[Start Records to use]

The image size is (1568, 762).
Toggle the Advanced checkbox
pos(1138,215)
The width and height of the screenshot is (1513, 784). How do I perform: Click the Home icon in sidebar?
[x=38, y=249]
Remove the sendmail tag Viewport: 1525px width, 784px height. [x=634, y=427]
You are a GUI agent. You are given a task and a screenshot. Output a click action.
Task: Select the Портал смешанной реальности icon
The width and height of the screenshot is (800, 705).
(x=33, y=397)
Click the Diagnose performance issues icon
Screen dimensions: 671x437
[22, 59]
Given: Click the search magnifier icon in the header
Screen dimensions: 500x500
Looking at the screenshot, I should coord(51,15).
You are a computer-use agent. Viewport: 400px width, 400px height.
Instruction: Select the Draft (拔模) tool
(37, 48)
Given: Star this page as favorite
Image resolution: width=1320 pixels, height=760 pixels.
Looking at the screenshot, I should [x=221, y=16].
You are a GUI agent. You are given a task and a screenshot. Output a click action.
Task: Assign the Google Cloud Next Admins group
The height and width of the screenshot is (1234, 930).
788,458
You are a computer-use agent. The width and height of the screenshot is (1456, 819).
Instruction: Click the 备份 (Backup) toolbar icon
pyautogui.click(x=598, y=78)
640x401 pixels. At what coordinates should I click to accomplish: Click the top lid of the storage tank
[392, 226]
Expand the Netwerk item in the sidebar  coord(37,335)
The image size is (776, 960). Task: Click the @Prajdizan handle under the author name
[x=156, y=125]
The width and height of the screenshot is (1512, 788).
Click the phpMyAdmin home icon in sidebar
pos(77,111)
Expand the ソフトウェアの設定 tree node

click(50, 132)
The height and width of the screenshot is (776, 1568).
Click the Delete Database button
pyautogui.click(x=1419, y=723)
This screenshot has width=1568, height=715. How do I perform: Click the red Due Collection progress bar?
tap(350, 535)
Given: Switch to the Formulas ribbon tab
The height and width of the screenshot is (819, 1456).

[End Records to use]

## Given request
Format the rows from the line containing "Click the Diagnose performance issues icon" through the line containing "Expand the Netwerk", both included, as a numbered list, and omit any blank lines.

## Complete output
1. Click the Diagnose performance issues icon
2. Screen dimensions: 671x437
3. [22, 59]
4. Given: Click the search magnifier icon in the header
5. Screen dimensions: 500x500
6. Looking at the screenshot, I should coord(51,15).
7. You are a computer-use agent. Viewport: 400px width, 400px height.
8. Instruction: Select the Draft (拔模) tool
9. (37, 48)
10. Given: Star this page as favorite
11. Image resolution: width=1320 pixels, height=760 pixels.
12. Looking at the screenshot, I should [x=221, y=16].
13. You are a GUI agent. You are given a task and a screenshot. Output a click action.
14. Task: Assign the Google Cloud Next Admins group
15. The height and width of the screenshot is (1234, 930).
16. 788,458
17. You are a computer-use agent. The width and height of the screenshot is (1456, 819).
18. Instruction: Click the 备份 (Backup) toolbar icon
19. pyautogui.click(x=598, y=78)
20. 640x401 pixels. At what coordinates should I click to accomplish: Click the top lid of the storage tank
21. [392, 226]
22. Expand the Netwerk item in the sidebar  coord(37,335)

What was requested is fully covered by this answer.